O homem que detestava ser adulto, seu pai, por sua vez, enquanto cantava uma ópera com uma voz linda,
percebeu subitamente que a vida não valia a pena. De raiva, aumentou o volume
de sua voz, já potente. Aumentava. E quando atingiria a nota mais alta da
escala, seu cérebro estourou. De dentro saíram dores em forma de notas
musicais, a voarem, cada uma para um lado, distantes entre si, em direção ao
céu, um céu rosado.
O rapaz que não olhava nos olhos até então conseguiu não olhar para outros olhos a não ser para aqueles
responsáveis por sua sina, cabeça baixa, quando, fisgado por um pé feminino,
instigado em saber de quem era o pé feminino, olhou medrosamente, e olhava
medrosamente, até que perdeu o fôlego por causa do olhar direcionado ao seu e
morreu, feliz, embora sua alma nunca fosse encontrada a fim de comprovar que
realmente morreu feliz. O olhar era da mulher pela qual se apaixonara e em quem
encontrara e encontrou, agora, um amor transcendente e mortal.
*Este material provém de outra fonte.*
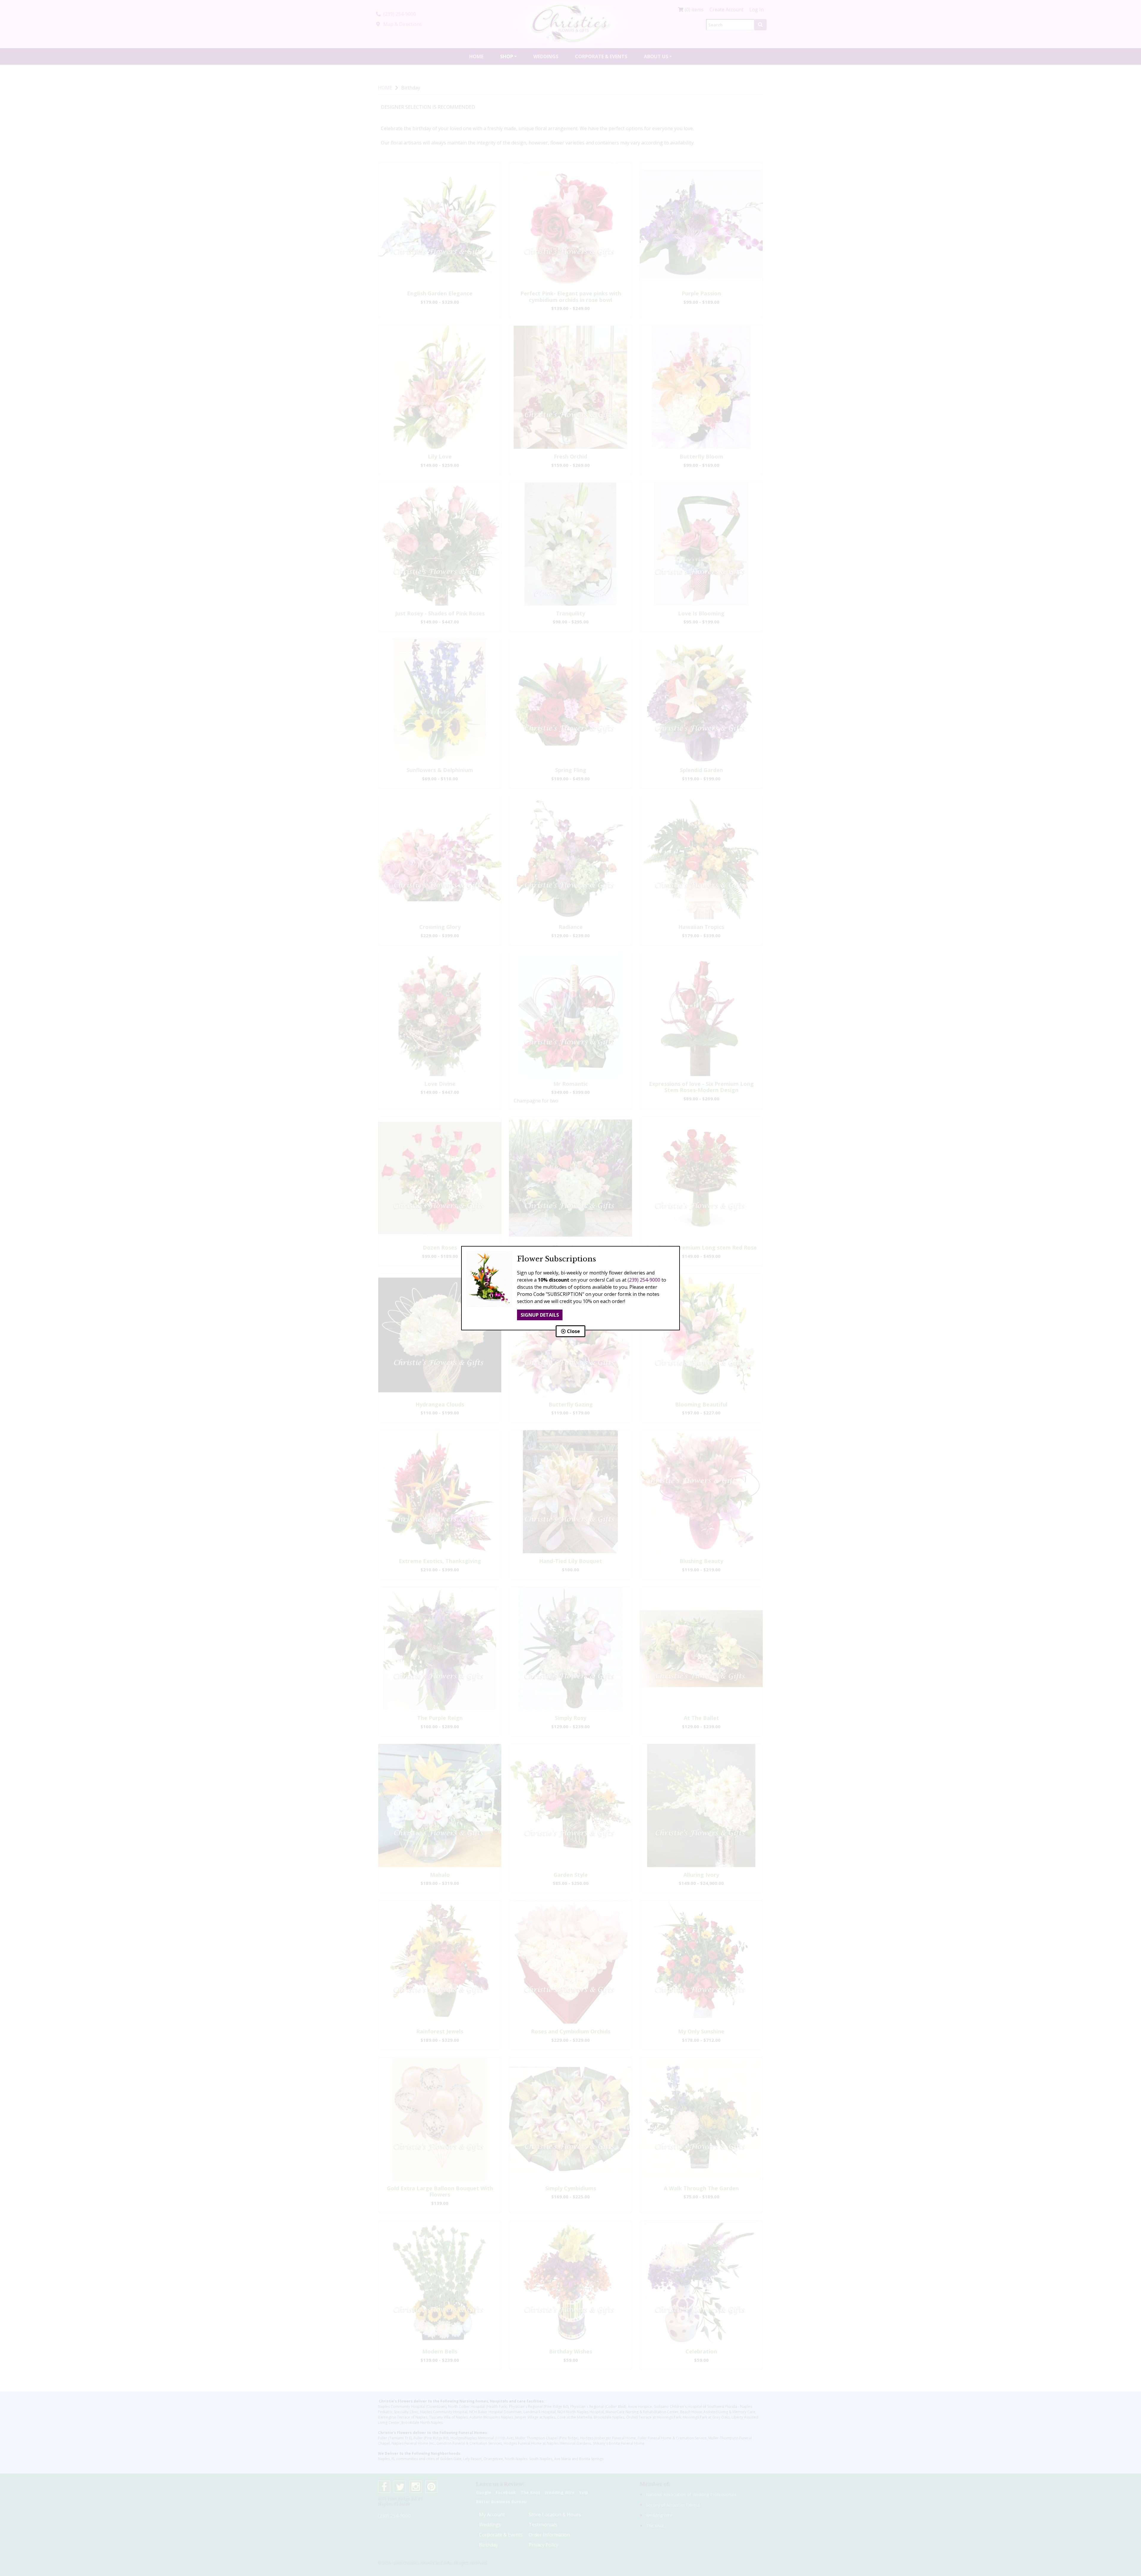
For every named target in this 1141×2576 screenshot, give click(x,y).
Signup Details (540, 1315)
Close (573, 1331)
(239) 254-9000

A criança que chorava muito cresceu e se transformou na menina
de semblante triste, que, por seu turno, se apaixonou, paixão genuína, pelo
surdo e seus olhos de gato. No
primeiro encontro, fizeram amor sob um ipê-amarelo, flores a cair no casal se
amando, e daí nasceu a garota que perdeu
a mãe. A menina de semblante triste
não se conformava: como podia o amor dela pelo marido, o surdo e seus olhos de gato, doer tanto? Todo amor dói? Como pode
duas pessoas se amarem tanto, até a anulação mútua? Como pode? Desiludida com
as respostas foi para a beira do mar, avistou uma gaivota lá longe, ínfimo
branco sobreposto ao azul infinito, sorriu, quão belo é o mundo, quão bela é a
vida, meu Deus, mas quão angustiante – e se jogou. As ondas a levaram, para
onde, se perguntava a filha, a garota que
perdeu a mãe, para onde, se perguntava o
marido, o surdo e seus olhos de gato.
Juntos, pai e filha, sempre unidos, se abraçaram até o fim da vida, chorando,
porém se compadecendo, se completando, até o fim da vida, se perguntando, para onde, quando morreram coincidentemente no mesmo instante,
como prometeram.
Enfim,
sozinho no mundo, aos cento e trinta anos, o
cego que bradava luz, pela milésima vez, o olhar ao alto, esbravejou com
toda a sua força: luuuz!!! A luz saiu do seu âmago. Voou. A luz era sua alma.